CLINTON – In 2016, about 2.1 million people had a substance use disorder of opioids, which include prescription painkillers and heroin, according to MercyOne Clinton Medical Center.
Clinton has been impacted by opioid use disorder without having comprehensive community resources to meet the growing demand for effective treatment—until now, the medical center said in a press release this week.
MercyOne Clinton Medical Center has opened a facility to provide comprehensive, holistic treatment for opioid use disorder. MercyOne Clinton Medication-Assisted Treatment Clinic at 221 Main Ave. provides treatment through medication, cognitive behavioral therapy and peer support.
The goal of this holistic approach, said MercyOne, is to increase the long-term success of recovery efforts. Clinton County has the fifth highest hospitalization rate for opioids in Iowa, and the 18th highest rate for treatment admissions, according to MercyOne. Until now, residents had to travel between 40 and 200 miles to access this type of treatment program.
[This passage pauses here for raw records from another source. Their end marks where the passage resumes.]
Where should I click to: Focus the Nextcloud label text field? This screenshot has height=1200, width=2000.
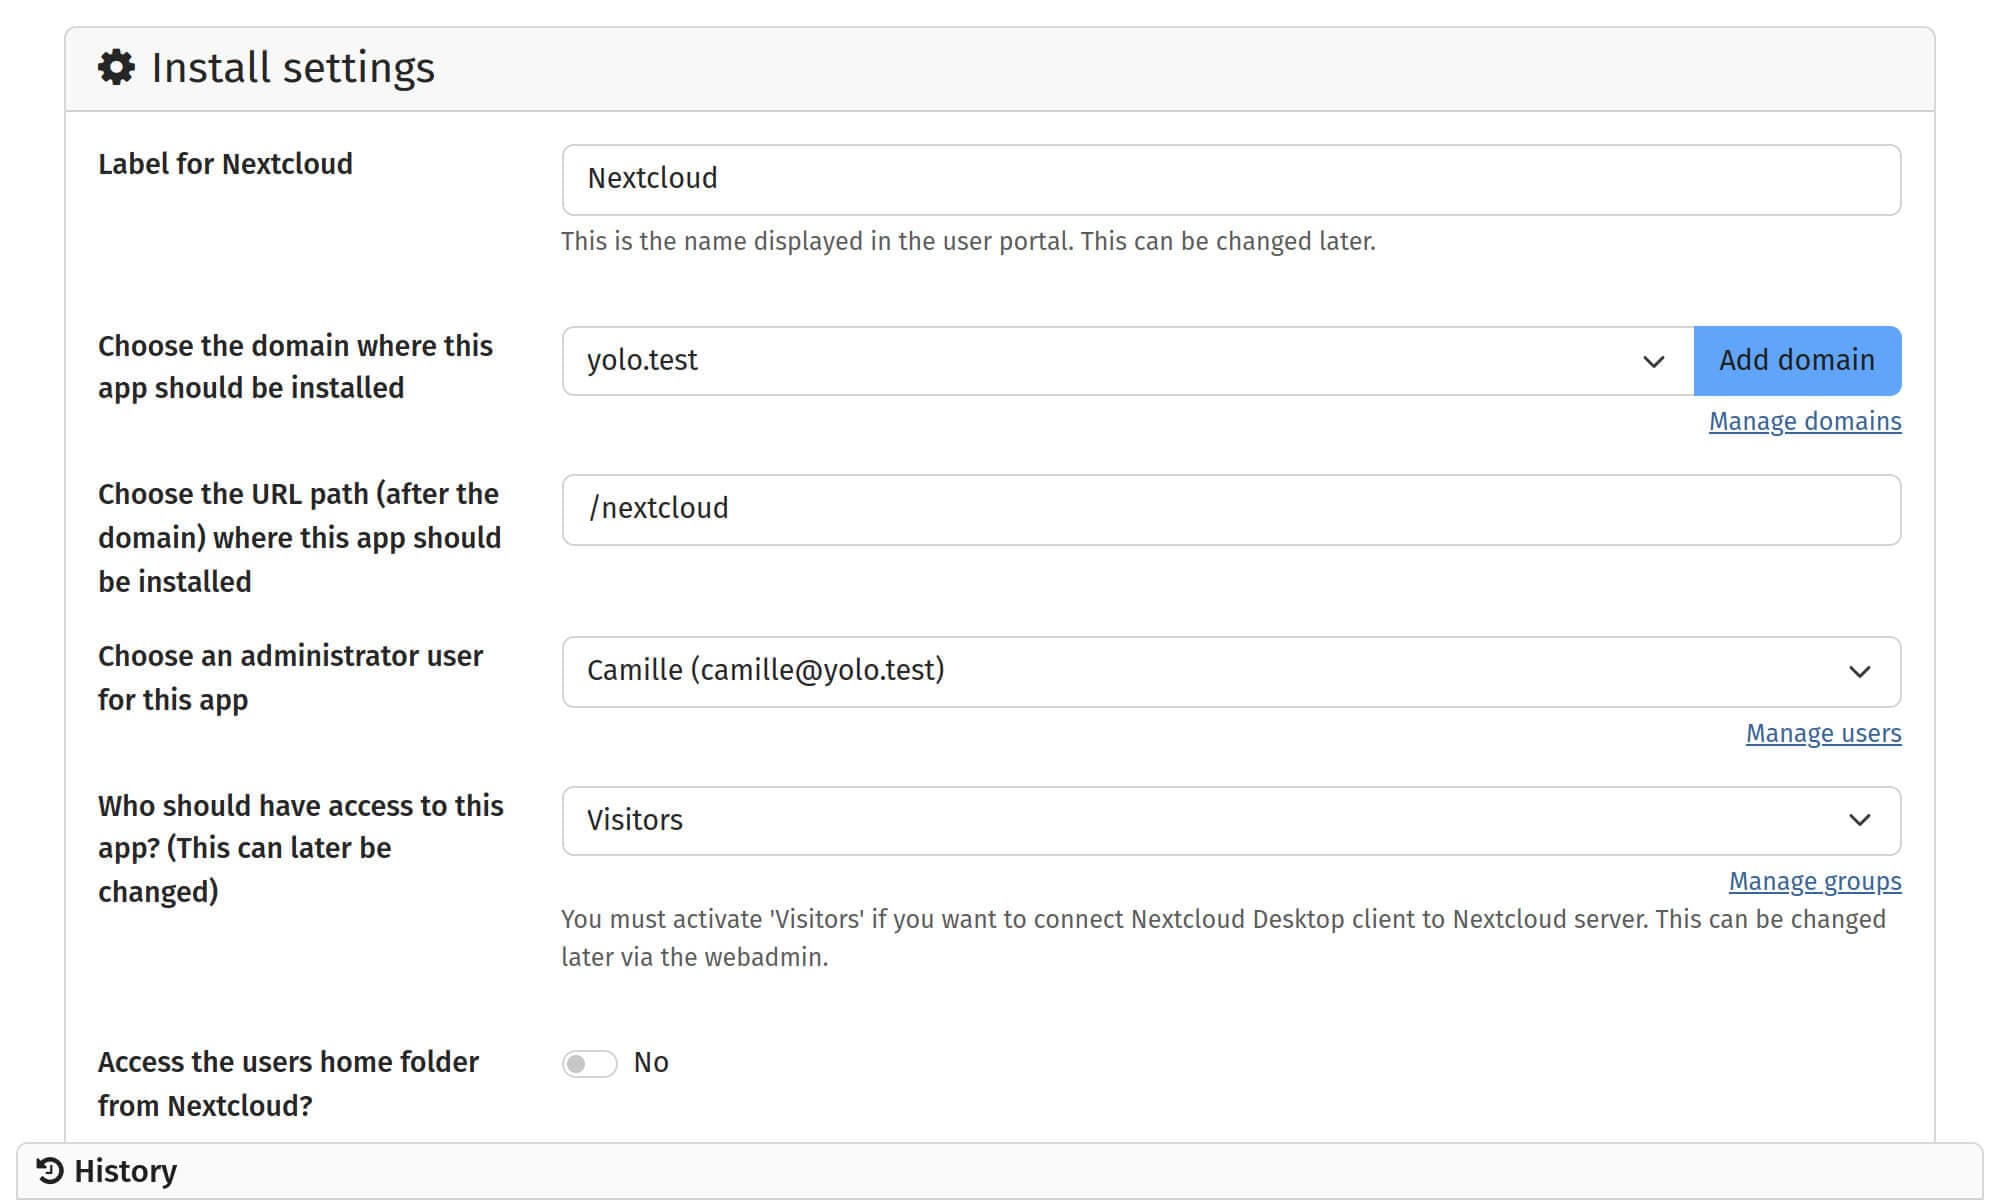coord(1230,180)
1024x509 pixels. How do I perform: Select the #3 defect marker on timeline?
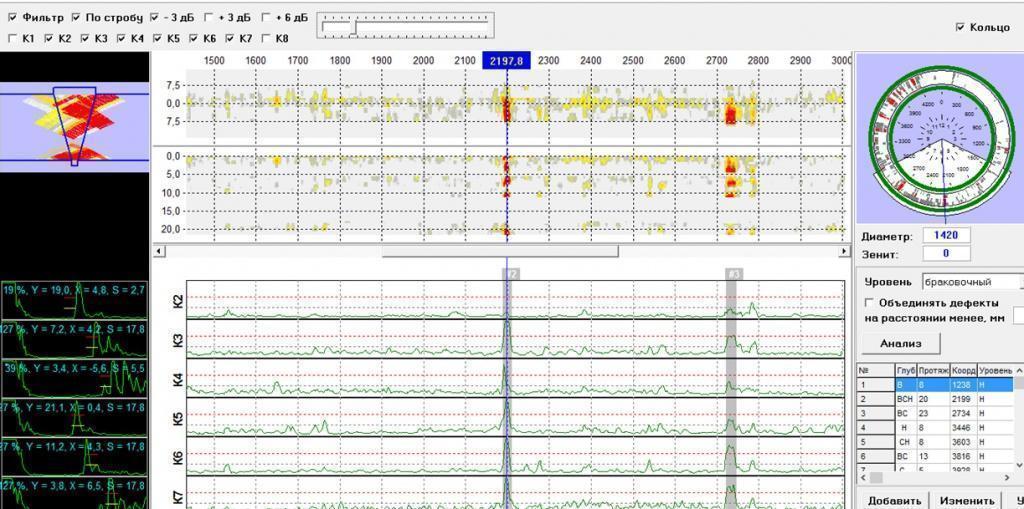[733, 273]
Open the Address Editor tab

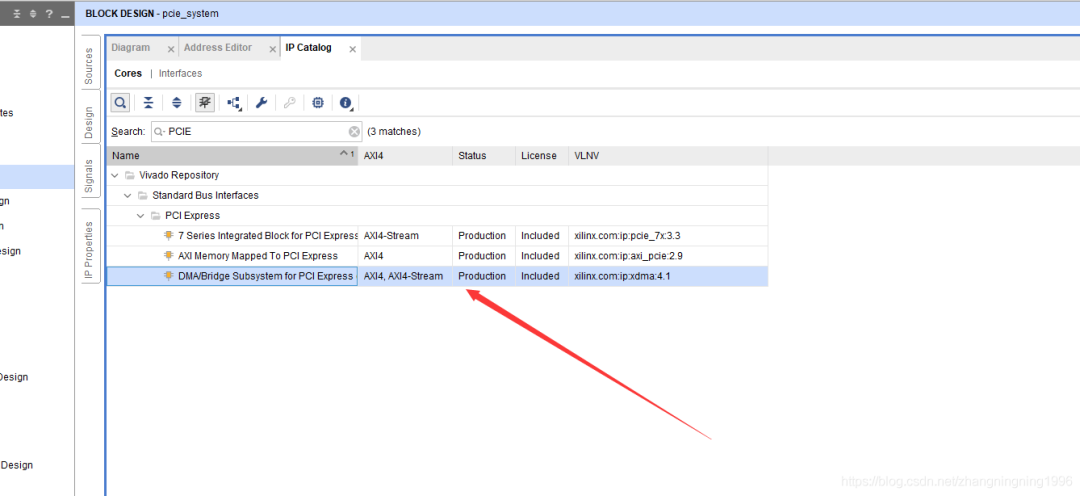click(x=217, y=48)
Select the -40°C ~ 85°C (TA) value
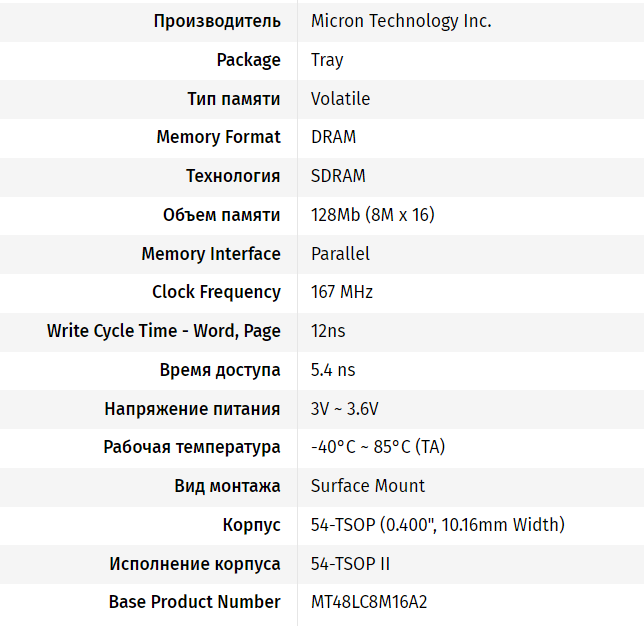 pyautogui.click(x=378, y=447)
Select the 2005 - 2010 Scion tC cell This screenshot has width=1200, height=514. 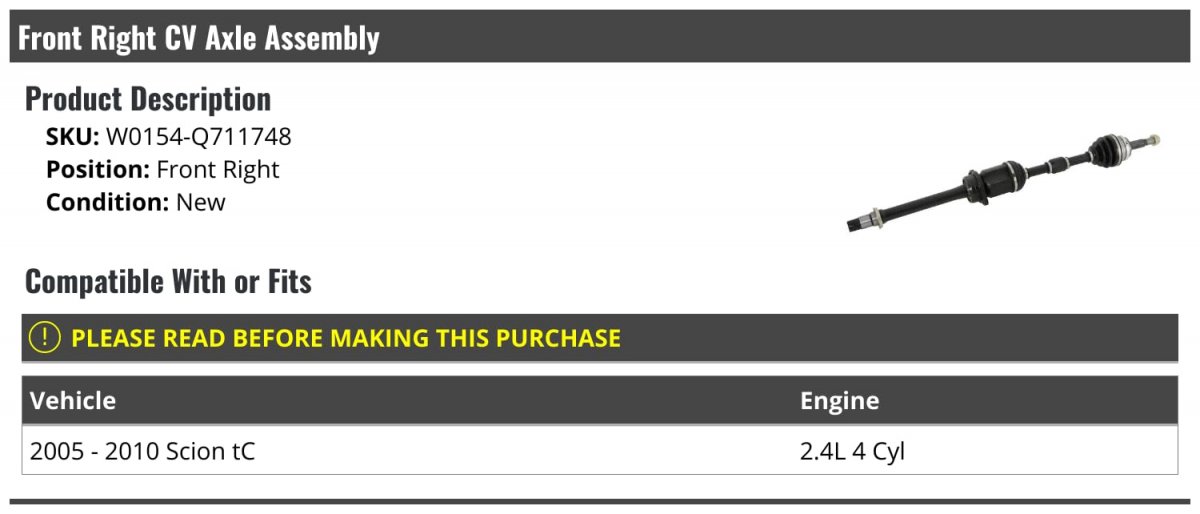(x=142, y=451)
Medication-assisted treatment, when combined with cognitive behavioral therapy and peer support, restores quality of life to those suffering from addiction and reduces opioid dependence through the administration of buprenorphine/naloxone, through education, peer support and substance use disorder counseling services, MercyOne said.
The MercyOne treatment clinic was made possible through a Department of Justice grant of $500,000 awarded to the City of Clinton, MercyOne Clinton Medical Center, the Area Substance Abuse Council, Bridgeview Mental Health and the Clinton Substance Abuse Council, MercyOne said.